Ya totalmente sin rumbo, acepta la sugerencia de alguien próximo: Nicanor podría haber ingresado en algún convento. Aprovecha entonces la circunstancial presencia del arzobispo Soler en Roma y le dirige una carta en ese sentido. El prelado le da una respuesta lógica a un planteo desesperado. El 16 de mayo de 1899 le contesta que lo compadecía en su dolor y sobre su pedido le dice que es inútil indagar en esa dirección, «porque su hijo de V. no puede ser admitido en ningún convento, dado su estado, no libre, de matrimonio. Quizás ha querido ocultarse para siempre por los disgustos que le causara la persona que debía ser su auxilio».
Más pesares
Pasaron los meses sin novedad alguna sobre su búsqueda y en medio de su aflicción recibió noticias de la exhibición de su Demonio, mundo y carne en la Exposición de París de 1900. No eran buenas, por cierto. Lo habían colgado en el peor lugar. Le escribe al diplomático uruguayo acreditado en París, un Sr. A. Herosa pidiendo explicaciones. Se ocupa Blanes de aclarar que no persigue propósito alguno de lucimiento personal, «la idea de una recompensa cualquiera no pasaba de un sentimiento consagrado a la patria, y ninguno que se me refiriera, porque, a Dios gracias, no necesito nada de eso que tan perfectamente sienta a un hombre más joven que yo».
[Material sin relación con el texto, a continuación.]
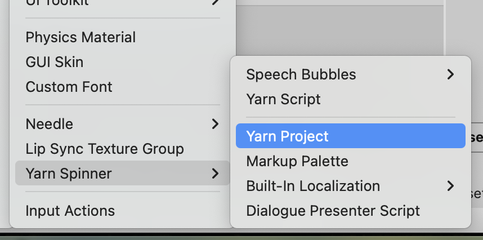Open the Needle menu item

coord(50,124)
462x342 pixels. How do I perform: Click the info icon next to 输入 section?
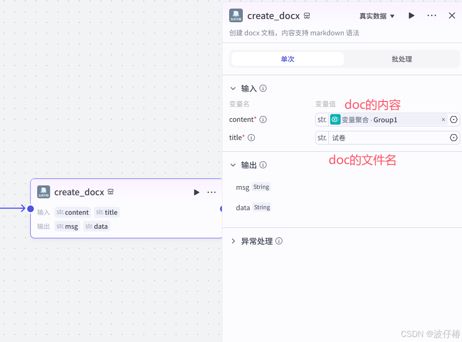[263, 88]
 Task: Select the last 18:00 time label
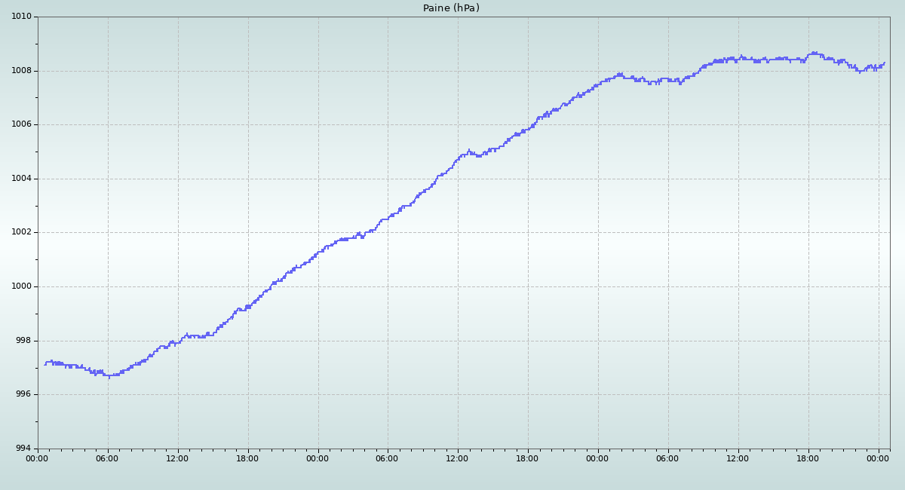pyautogui.click(x=808, y=458)
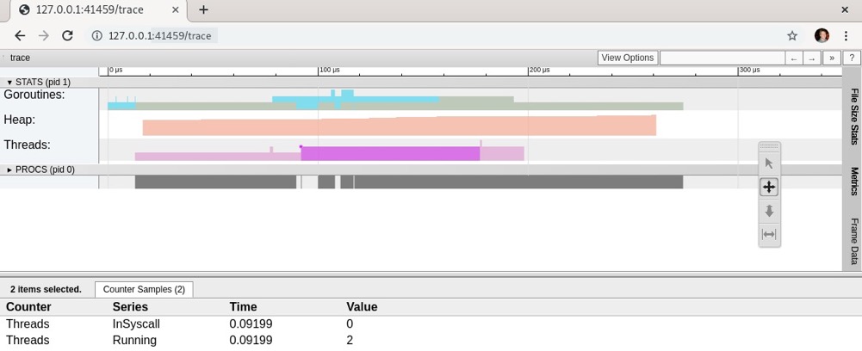Viewport: 862px width, 351px height.
Task: Click the trace search input field
Action: pyautogui.click(x=722, y=58)
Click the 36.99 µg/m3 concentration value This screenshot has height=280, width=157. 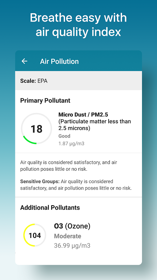pos(72,246)
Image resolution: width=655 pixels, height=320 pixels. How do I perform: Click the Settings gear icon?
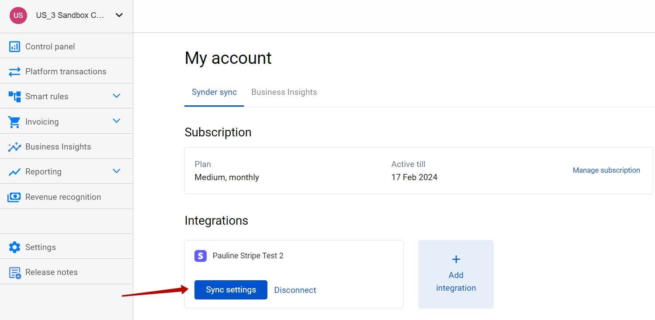[14, 247]
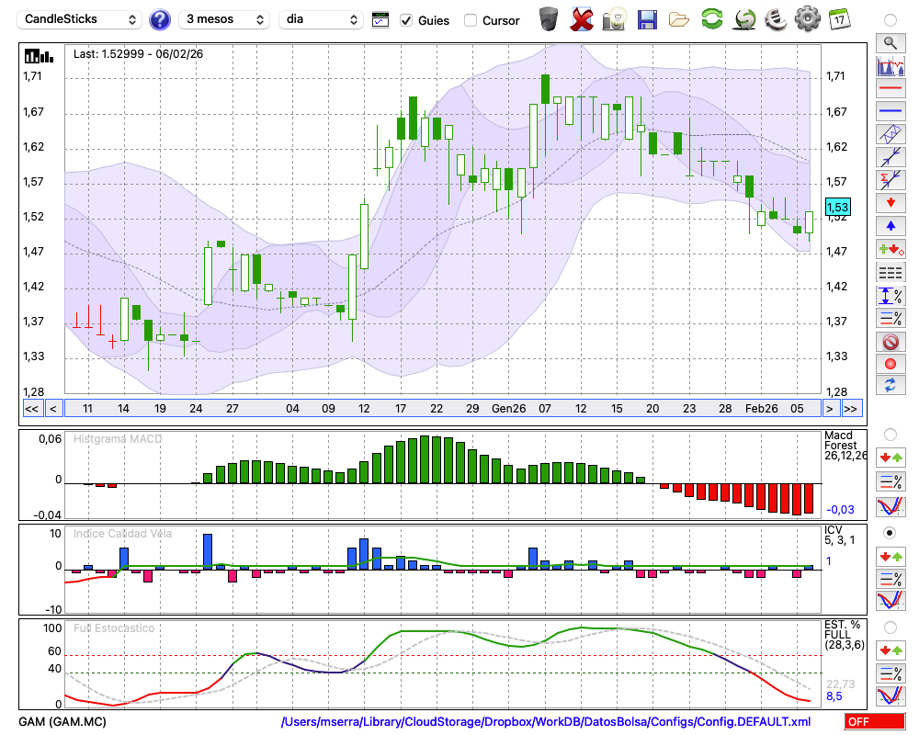Click the << scroll-to-start button
Image resolution: width=919 pixels, height=735 pixels.
point(31,409)

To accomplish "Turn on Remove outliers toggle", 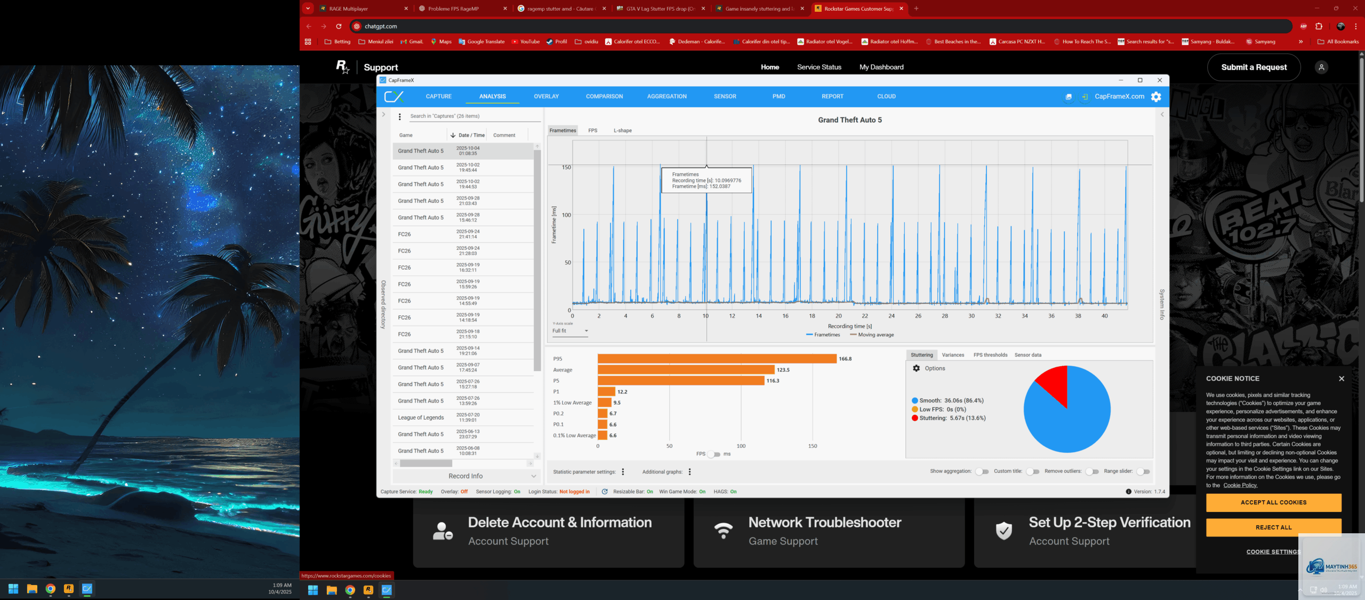I will (1091, 471).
Herosa le da una respuesta que da una cabal idea de cómo se cocinaban las cosas en esos tiempos (y que, tal vez, no hayan cambiado mucho). «No habiendo concurrido nuestro país a la Exposición, y no teniendo comisarios ni jurados en ese torneo, nos encontrábamos sin una representación que abogase por V., que ha sido el único expositor uruguayo de que yo tenga conocimiento. Así es que su cuadro fue colocado en el peor sitio, y cuando se distribuyeron las recompensas, no hubo nadie allí para señalar su obra, y aquí no se da ningún premio, que yo sepa, si los jurados del país respectivo no lo reclaman» (resaltados nuestros). Así fue que esa imagen idealizada de Carlota pasó desapercibida.
Ya descartada la idea de encontrar a su hijo le escribe a Mesa: «Estoy deseando volver a mi tierra donde quiero cerrar mis ojos». Le envía un plano de lo que podría ser una vivienda ajustada a sus necesidades y le dice, bajo recomendación de estricta reserva, que piensa retornar a fines de 1901. Quería «una casita chica pero confortable y decentita, entablada, limpia, y fácil de limpiar, con vecindad juiciosa y sin mañas […] con algo así como corral […] donde yo pudiera hacer un estudio [y con] una salita, dos aposentos, un comedor pequeño, y un cuartito para sirvienta».
Un mes después murió. Eran las cinco de la tarde del 15 de abril. Volvió al Uruguay en «una caja de plomo condicionada a su vez en otra de madera de encina».
Beatriz Manetti que lo cuidó hasta el final pretendió que Blanes había testado en su favor, pero el documento nunca apareció.